_WHAT TO PRODUCE:_
In the data below, switch each "GUI agent" to "interface agent" and reproduce everything else unchanged.

────────

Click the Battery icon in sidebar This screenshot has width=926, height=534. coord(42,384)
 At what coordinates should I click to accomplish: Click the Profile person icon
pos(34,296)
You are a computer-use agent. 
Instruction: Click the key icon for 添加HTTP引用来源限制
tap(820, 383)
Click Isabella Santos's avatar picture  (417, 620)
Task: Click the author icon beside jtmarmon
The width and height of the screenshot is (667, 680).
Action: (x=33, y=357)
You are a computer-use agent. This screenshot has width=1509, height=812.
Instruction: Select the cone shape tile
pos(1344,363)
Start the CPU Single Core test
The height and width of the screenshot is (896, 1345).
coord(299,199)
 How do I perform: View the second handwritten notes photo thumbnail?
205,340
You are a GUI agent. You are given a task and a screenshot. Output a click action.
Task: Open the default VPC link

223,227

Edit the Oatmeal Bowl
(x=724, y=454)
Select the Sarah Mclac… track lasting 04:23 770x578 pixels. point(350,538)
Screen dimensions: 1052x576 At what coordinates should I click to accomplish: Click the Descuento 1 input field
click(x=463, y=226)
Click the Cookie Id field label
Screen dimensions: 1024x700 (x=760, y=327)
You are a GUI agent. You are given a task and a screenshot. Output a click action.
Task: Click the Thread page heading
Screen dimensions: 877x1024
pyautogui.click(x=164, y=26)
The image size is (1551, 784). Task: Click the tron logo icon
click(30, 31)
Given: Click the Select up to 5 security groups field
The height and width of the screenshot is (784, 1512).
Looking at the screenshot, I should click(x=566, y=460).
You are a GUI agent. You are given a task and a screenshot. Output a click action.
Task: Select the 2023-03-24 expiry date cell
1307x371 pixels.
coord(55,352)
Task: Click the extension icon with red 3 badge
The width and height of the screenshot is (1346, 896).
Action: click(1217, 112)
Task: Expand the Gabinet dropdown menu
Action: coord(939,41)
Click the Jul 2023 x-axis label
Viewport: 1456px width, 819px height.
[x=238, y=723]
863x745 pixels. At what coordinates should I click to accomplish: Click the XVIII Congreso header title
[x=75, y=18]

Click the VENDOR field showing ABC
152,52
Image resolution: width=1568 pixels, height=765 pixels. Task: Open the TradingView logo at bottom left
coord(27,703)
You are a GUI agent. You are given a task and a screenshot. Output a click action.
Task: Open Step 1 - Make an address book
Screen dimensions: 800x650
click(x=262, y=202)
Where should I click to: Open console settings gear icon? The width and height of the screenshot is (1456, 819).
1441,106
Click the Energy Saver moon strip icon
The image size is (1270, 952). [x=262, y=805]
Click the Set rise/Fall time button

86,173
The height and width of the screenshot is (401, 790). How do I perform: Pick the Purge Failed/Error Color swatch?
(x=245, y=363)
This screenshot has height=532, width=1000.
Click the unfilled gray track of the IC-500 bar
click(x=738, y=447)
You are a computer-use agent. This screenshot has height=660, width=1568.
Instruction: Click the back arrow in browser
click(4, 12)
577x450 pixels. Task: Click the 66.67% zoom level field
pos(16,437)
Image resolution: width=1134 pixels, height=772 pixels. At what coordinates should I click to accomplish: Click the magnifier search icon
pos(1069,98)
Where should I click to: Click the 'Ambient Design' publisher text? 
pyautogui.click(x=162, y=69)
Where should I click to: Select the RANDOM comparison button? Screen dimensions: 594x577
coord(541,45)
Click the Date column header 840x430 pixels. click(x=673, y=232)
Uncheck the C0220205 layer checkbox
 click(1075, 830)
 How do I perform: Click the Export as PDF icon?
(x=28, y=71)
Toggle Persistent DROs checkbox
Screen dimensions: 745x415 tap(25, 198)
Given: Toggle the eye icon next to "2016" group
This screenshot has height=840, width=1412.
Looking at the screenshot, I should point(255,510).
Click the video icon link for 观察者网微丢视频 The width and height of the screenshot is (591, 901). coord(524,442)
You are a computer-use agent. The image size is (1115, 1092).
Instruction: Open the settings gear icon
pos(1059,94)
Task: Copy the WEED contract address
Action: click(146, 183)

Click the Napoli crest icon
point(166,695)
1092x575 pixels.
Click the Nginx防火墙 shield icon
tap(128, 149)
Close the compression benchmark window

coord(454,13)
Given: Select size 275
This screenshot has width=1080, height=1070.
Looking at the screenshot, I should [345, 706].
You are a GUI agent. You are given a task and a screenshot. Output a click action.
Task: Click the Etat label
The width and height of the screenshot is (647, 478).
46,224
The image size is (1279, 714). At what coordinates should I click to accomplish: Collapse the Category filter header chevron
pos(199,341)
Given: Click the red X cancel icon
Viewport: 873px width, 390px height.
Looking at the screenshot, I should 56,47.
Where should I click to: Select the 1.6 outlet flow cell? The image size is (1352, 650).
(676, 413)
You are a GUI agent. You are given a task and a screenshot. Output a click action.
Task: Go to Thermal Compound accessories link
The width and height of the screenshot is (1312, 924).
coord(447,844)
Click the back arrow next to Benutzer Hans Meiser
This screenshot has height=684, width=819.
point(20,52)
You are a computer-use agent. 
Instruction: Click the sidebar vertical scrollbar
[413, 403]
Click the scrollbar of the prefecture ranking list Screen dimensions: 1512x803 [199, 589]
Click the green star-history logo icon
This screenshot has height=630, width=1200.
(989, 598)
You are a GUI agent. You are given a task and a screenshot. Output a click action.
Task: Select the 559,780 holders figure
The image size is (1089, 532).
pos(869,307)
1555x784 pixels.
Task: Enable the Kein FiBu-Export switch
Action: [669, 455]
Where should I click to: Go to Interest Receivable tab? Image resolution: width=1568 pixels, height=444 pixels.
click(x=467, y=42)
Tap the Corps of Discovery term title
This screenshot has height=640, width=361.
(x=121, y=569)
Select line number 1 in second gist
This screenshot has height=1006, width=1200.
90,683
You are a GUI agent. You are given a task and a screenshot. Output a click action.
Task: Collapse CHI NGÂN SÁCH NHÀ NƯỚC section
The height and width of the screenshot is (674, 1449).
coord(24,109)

────────

_SOLUTION TO THIS TASK:_
Click the Battery icon in sidebar This screenshot has width=926, height=534. coord(42,384)
 At what coordinates should I click to accomplish: Click the Profile person icon
pos(34,296)
You are a computer-use agent. 
Instruction: Click the key icon for 添加HTTP引用来源限制
tap(820, 383)
Click Isabella Santos's avatar picture  (417, 620)
Task: Click the author icon beside jtmarmon
The width and height of the screenshot is (667, 680).
Action: (x=33, y=357)
You are a computer-use agent. This screenshot has width=1509, height=812.
Instruction: Select the cone shape tile
pos(1344,363)
Start the CPU Single Core test
The height and width of the screenshot is (896, 1345).
coord(299,199)
 How do I perform: View the second handwritten notes photo thumbnail?
205,340
You are a interface agent. You are given a task and a screenshot. Output a click action.
Task: Open the default VPC link

223,227

Edit the Oatmeal Bowl
(x=724, y=454)
Select the Sarah Mclac… track lasting 04:23 770x578 pixels. point(350,538)
Screen dimensions: 1052x576 At what coordinates should I click to accomplish: Click the Descuento 1 input field
click(x=463, y=226)
Click the Cookie Id field label
Screen dimensions: 1024x700 (x=760, y=327)
You are a interface agent. You are given a task and a screenshot. Output a click action.
Task: Click the Thread page heading
Screen dimensions: 877x1024
pyautogui.click(x=164, y=26)
The image size is (1551, 784). Task: Click the tron logo icon
click(30, 31)
Given: Click the Select up to 5 security groups field
The height and width of the screenshot is (784, 1512).
Looking at the screenshot, I should click(x=566, y=460).
You are a interface agent. You are given a task and a screenshot. Output a click action.
Task: Select the 2023-03-24 expiry date cell
1307x371 pixels.
coord(55,352)
Task: Click the extension icon with red 3 badge
The width and height of the screenshot is (1346, 896).
Action: click(1217, 112)
Task: Expand the Gabinet dropdown menu
Action: coord(939,41)
Click the Jul 2023 x-axis label
Viewport: 1456px width, 819px height.
[x=238, y=723]
863x745 pixels. At what coordinates should I click to accomplish: Click the XVIII Congreso header title
[x=75, y=18]

Click the VENDOR field showing ABC
152,52
Image resolution: width=1568 pixels, height=765 pixels. Task: Open the TradingView logo at bottom left
coord(27,703)
You are a interface agent. You are given a task and a screenshot. Output a click action.
Task: Open Step 1 - Make an address book
Screen dimensions: 800x650
click(x=262, y=202)
Where should I click to: Open console settings gear icon? The width and height of the screenshot is (1456, 819).
1441,106
Click the Energy Saver moon strip icon
The image size is (1270, 952). [x=262, y=805]
Click the Set rise/Fall time button

86,173
The height and width of the screenshot is (401, 790). How do I perform: Pick the Purge Failed/Error Color swatch?
(x=245, y=363)
This screenshot has height=532, width=1000.
Click the unfilled gray track of the IC-500 bar
click(x=738, y=447)
You are a computer-use agent. This screenshot has height=660, width=1568.
Instruction: Click the back arrow in browser
click(4, 12)
577x450 pixels. Task: Click the 66.67% zoom level field
pos(16,437)
Image resolution: width=1134 pixels, height=772 pixels. At what coordinates should I click to accomplish: Click the magnifier search icon
pos(1069,98)
Where should I click to: Click the 'Ambient Design' publisher text? 
pyautogui.click(x=162, y=69)
Where should I click to: Select the RANDOM comparison button? Screen dimensions: 594x577
coord(541,45)
Click the Date column header 840x430 pixels. click(x=673, y=232)
Uncheck the C0220205 layer checkbox
 click(1075, 830)
 How do I perform: Click the Export as PDF icon?
(x=28, y=71)
Toggle Persistent DROs checkbox
Screen dimensions: 745x415 tap(25, 198)
Given: Toggle the eye icon next to "2016" group
This screenshot has height=840, width=1412.
Looking at the screenshot, I should point(255,510).
Click the video icon link for 观察者网微丢视频 The width and height of the screenshot is (591, 901). coord(524,442)
You are a computer-use agent. The image size is (1115, 1092).
Instruction: Open the settings gear icon
pos(1059,94)
Task: Copy the WEED contract address
Action: click(146, 183)

Click the Napoli crest icon
point(166,695)
1092x575 pixels.
Click the Nginx防火墙 shield icon
tap(128, 149)
Close the compression benchmark window

coord(454,13)
Given: Select size 275
This screenshot has width=1080, height=1070.
Looking at the screenshot, I should [345, 706].
You are a interface agent. You are given a task and a screenshot. Output a click action.
Task: Click the Etat label
The width and height of the screenshot is (647, 478).
46,224
The image size is (1279, 714). At what coordinates should I click to accomplish: Collapse the Category filter header chevron
pos(199,341)
Given: Click the red X cancel icon
Viewport: 873px width, 390px height.
Looking at the screenshot, I should 56,47.
Where should I click to: Select the 1.6 outlet flow cell? The image size is (1352, 650).
(676, 413)
You are a interface agent. You are given a task and a screenshot. Output a click action.
Task: Go to Thermal Compound accessories link
The width and height of the screenshot is (1312, 924).
coord(447,844)
Click the back arrow next to Benutzer Hans Meiser
This screenshot has height=684, width=819.
point(20,52)
You are a computer-use agent. 
Instruction: Click the sidebar vertical scrollbar
[413, 403]
Click the scrollbar of the prefecture ranking list Screen dimensions: 1512x803 [199, 589]
Click the green star-history logo icon
This screenshot has height=630, width=1200.
(989, 598)
You are a interface agent. You are given a task and a screenshot. Output a click action.
Task: Select the 559,780 holders figure
The image size is (1089, 532).
pos(869,307)
1555x784 pixels.
Task: Enable the Kein FiBu-Export switch
Action: [669, 455]
Where should I click to: Go to Interest Receivable tab? Image resolution: width=1568 pixels, height=444 pixels.
click(x=467, y=42)
Tap the Corps of Discovery term title
This screenshot has height=640, width=361.
(x=121, y=569)
Select line number 1 in second gist
This screenshot has height=1006, width=1200.
90,683
You are a interface agent. You are given a task and a screenshot. Output a click action.
Task: Collapse CHI NGÂN SÁCH NHÀ NƯỚC section
The height and width of the screenshot is (674, 1449).
coord(24,109)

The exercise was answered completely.